“Healthcare and Opportunity”

This article challenges the claim that “access to [universal] health care is necessary to ensure health, which is necessary to provide equal opportunity” (Sreenivasan 21). The author doesn’t claim that universal healthcare or equal opportunity are unimportant, but rather that equal opportunity doesn’t necessarily result from universal healthcare access.

It is hard to deny that ensuring better health allows people to accomplish more, which could be seen as providing them with more opportunities. Furthermore, providing healthcare seems like a perfectly logical way of ensuring health. However, the author explains that the core of this argument relies on defining opportunity, and specifically what everyone’s equal share of opportunities is. This is where the argument falls apart; not everyone starts with the same share of opportunities. Rather, the shares of opportunity that can be maintained, restored, or increased with better healthcare are actually better defined as “relative shares” (23). Healthcare facilitates better health, which in turn facilitates a maintenance of opportunities, but those opportunities are not equal by nature.

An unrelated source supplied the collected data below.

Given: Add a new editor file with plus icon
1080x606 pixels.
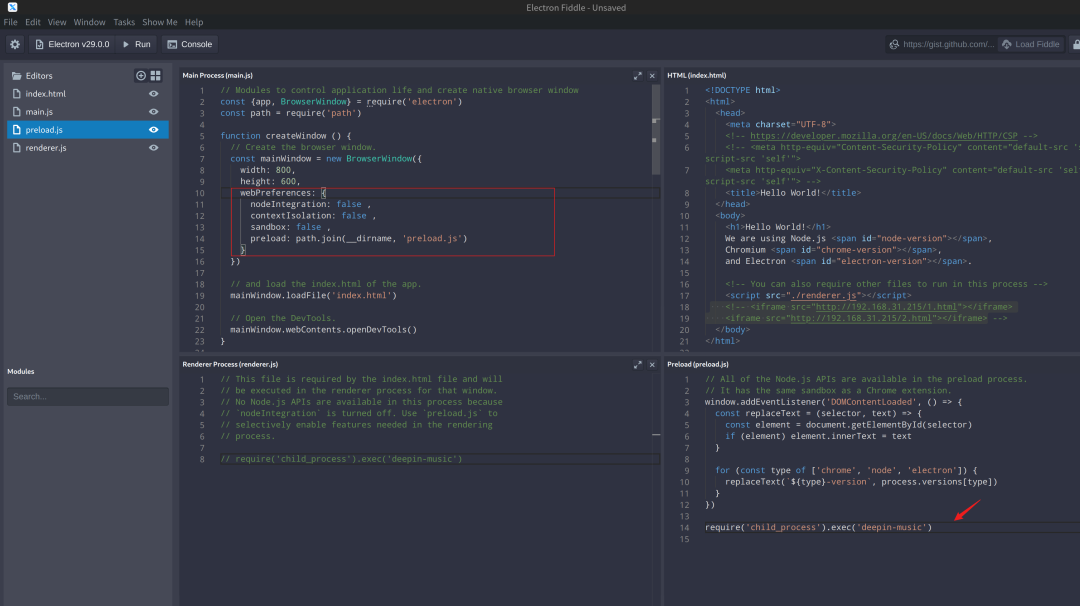Looking at the screenshot, I should pyautogui.click(x=141, y=76).
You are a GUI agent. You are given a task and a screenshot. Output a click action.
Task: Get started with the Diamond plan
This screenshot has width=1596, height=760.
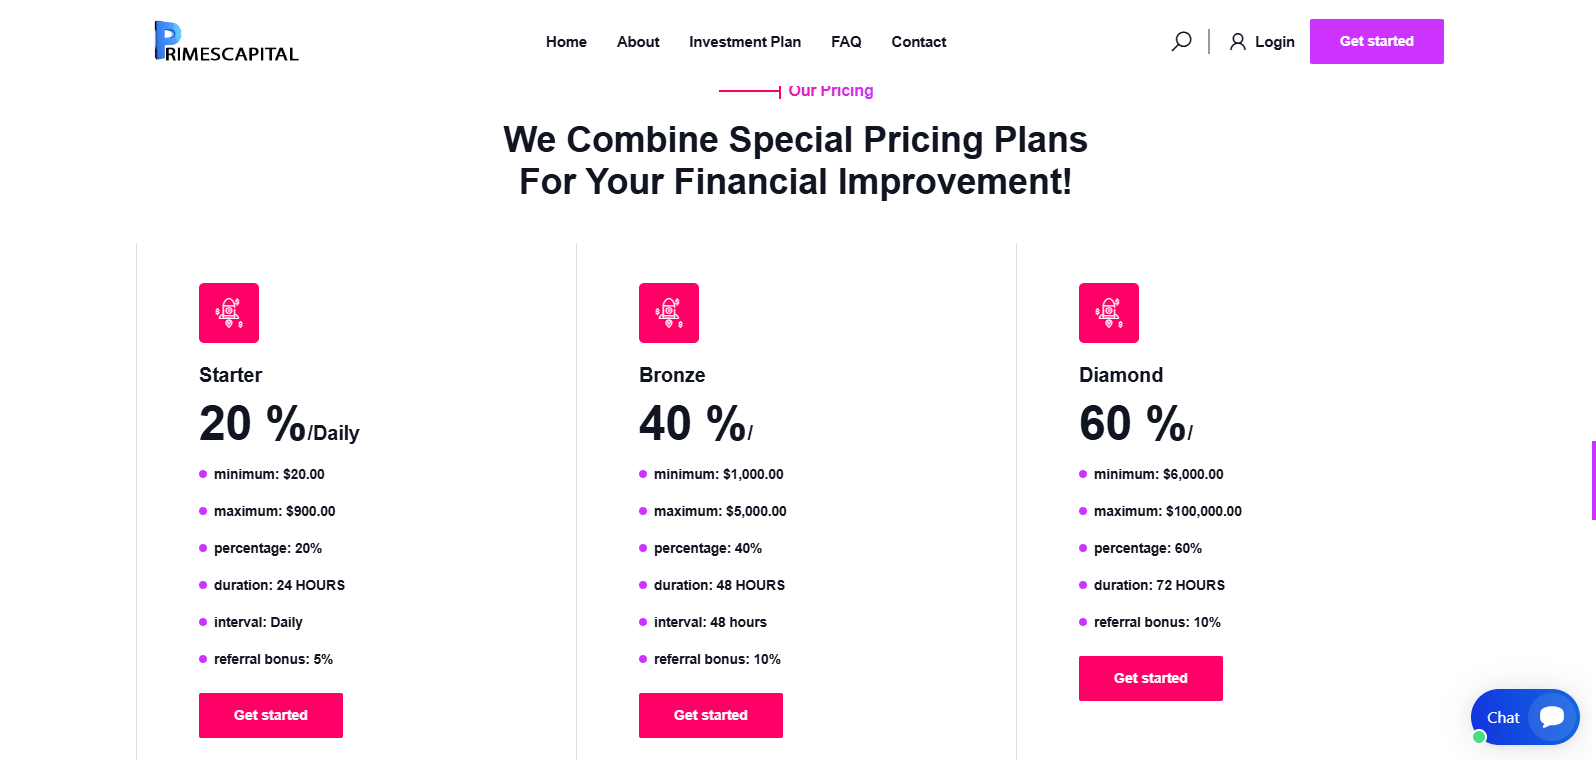(1151, 678)
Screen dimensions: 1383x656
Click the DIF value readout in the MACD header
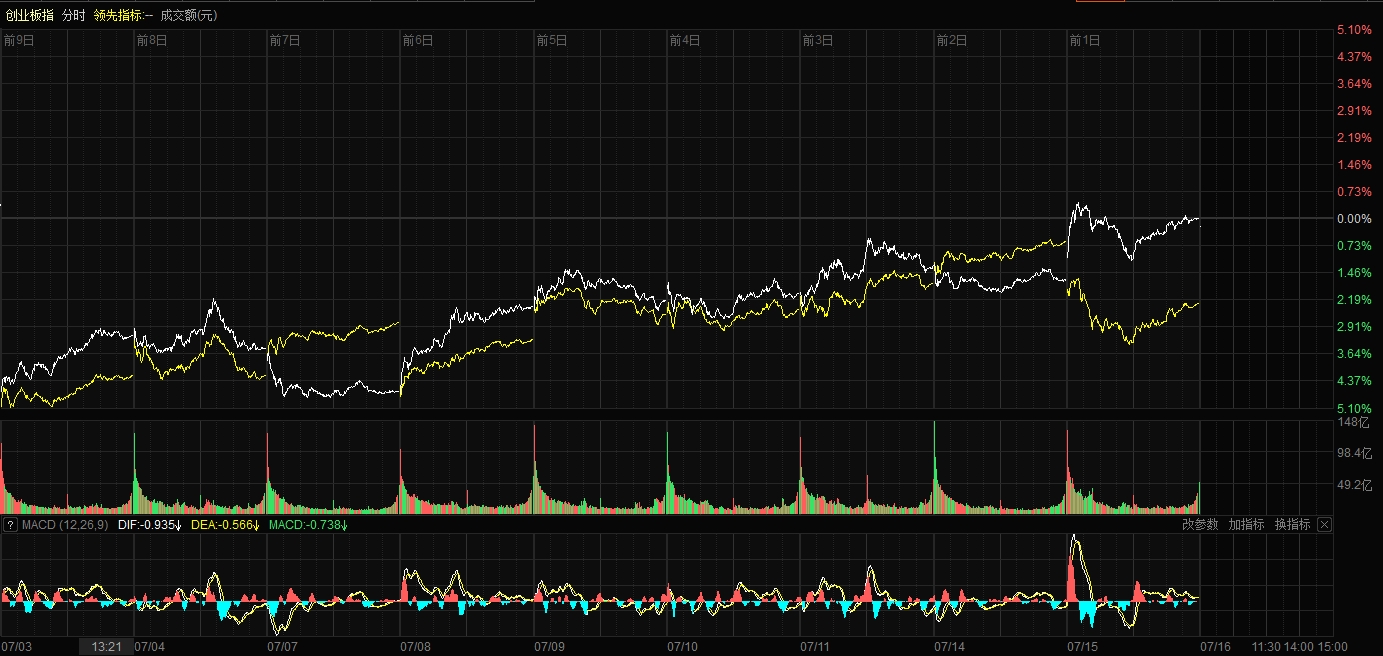click(x=148, y=525)
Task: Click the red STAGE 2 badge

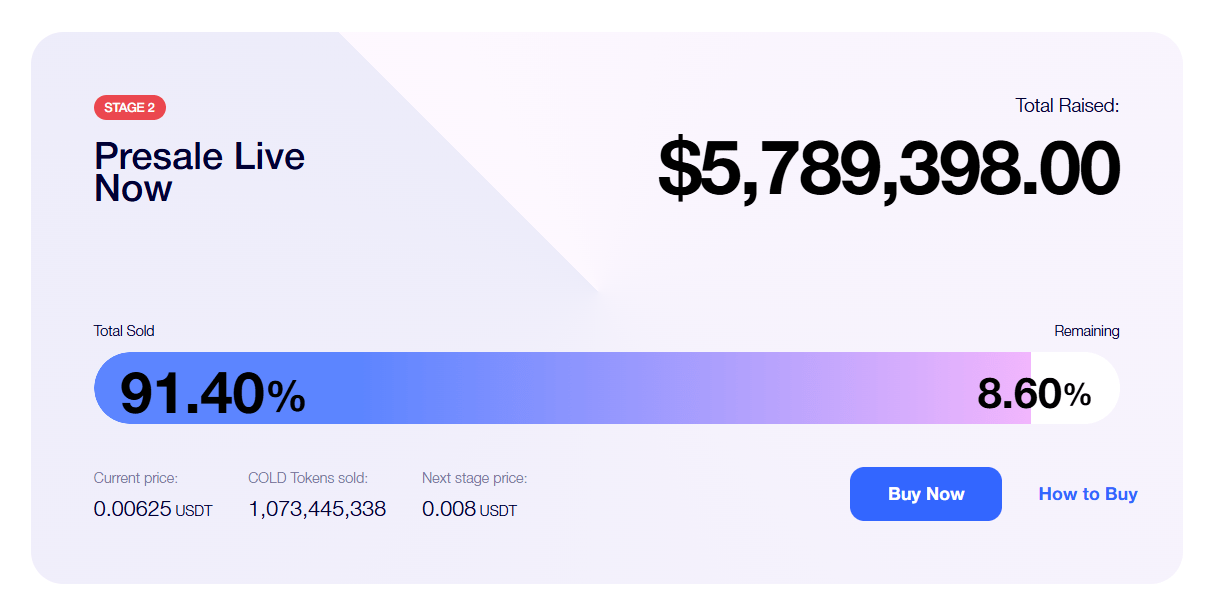Action: pos(130,108)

The purpose of this argument is not to discredit any benefits of universal healthcare, but rather sets the author up to make the next argument: using the same amount of money to ensure more socioeconomic equality actually has a bigger benefit on health and overall opportunity than just spending it on healthcare.  In the author’s words, “A society does more to move its citizens toward their fair share of health when it devotes the equivalent of the health care budget to improving the social determinants of health than when it runs a national health care system. It follows that equal opportunity does not require universal access to health care” (27).

I appreciate the fact that the author is not completely discrediting the role of universal healthcare. Rather, it addresses only a small portion of the overall problems created by the current socioeconomic gradient. As the paper acknowledges, and as I have discussed and read about in health and sociology classes, socioeconomic status is one of the most important factors in determining health outcomes, including disease rates and mortality rates. The following is an example of expected lifespan at age 50 in the mid-1900s based on individuals’ income brackets. Income inequality has only increased since then.

While, in theory, it sounds nice to spend money on fixing the problem of income inequality, accomplishing that is extremely difficult. There is no easy way of distributing the money or identifying who needs it the most.

The immediate implementation of some of these ideas may not be possible, but it is still important to acknowledge the fundamental causes of uneven distribution of health and unequal access to opportunities. It’s also important to acknowledge the flaws in arguments for and against important issues like universal access to healthcare. This article also does a good job of exposing many of those flaws. It is imperative, however, to ensure that healthcare benefits don’t get cut just because the motives for universal healthcare or certain treatments are flawed—they still play an important and beneficial role.

2 thoughts on ““Healthcare and Opportunity”

  1. Hi Jack!

    I really enjoyed your blog post! You did a really great job of outlining the author’s arguments and providing evidence that socioeconomic status is one of the main drivers in health status. Although the graph you posted in your blog as well as the graphs in the article indicates that even with the presence of universal healthcare, lower socioeconomic status individuals have worse health outcomes, I am hesitant to believe that some form of universal healthcare is unnecessary. Even if universal healthcare or an easier access to healthcare among the lower statuses does not completely dissolve the discrepancy between health outcomes in the upper and lower classes, is that enough reason to not provide the lower classes with access to healthcare? A discrepancy may still exist among the classes, but I don’t think that the way to resolve this is to just eliminate or make healthcare access to the lower classes harder to obtain.

    As you referenced in your post, there are definitely flaws when it comes to universal healthcare, just as there are consequences with not providing a form of universal healthcare or some sort of opportunity equalizer. One way to combat these issues could be to have more specific policies for certain diseases or health issues as we partly touched on in class today. We referenced a hypothetical case in which a woman’s husband is diagnosed with Alzheimer’s disease and she may have to give up their house in order to cover the costs of his treatments because their income fell just above the line where they had to cover the costs on their own. Specifically for a progressive degenerative disease such as Alzheimer’s, where there is no cure and 95% of cases are sporadic/ have no known causes, treatment is necessary for the rest of a patient’s life and can be very expensive (“Alzheimer’s Disease & Dementia”). Not only would a patient need to pay for treatments that may not work, they may also need to pay for a full-time caregiver if the patient doesn’t have a family member with the physical ability to take care of him or her. In addition, since the primary risk factor is age, it is not as if the disease is preventable or caused by poor lifestyle choices on behalf of the individual. Although it may be difficult to decide which diseases/conditions should qualify, I think that creating a policy in which certain diseases qualify to receive full or a large portion of coverage regardless of socioeconomic status may be an option. Obviously this type of policy comes with its own flaws as well, but a combination of this type of policy as well as some form of universal healthcare may be able to help close the gap in health outcomes among the different classes.

    References:

    “Alzheimer’s Disease & Dementia.” Alzheimer’s Association. Alzheimer’s Association, 2017. Web. 10 Apr. 2017.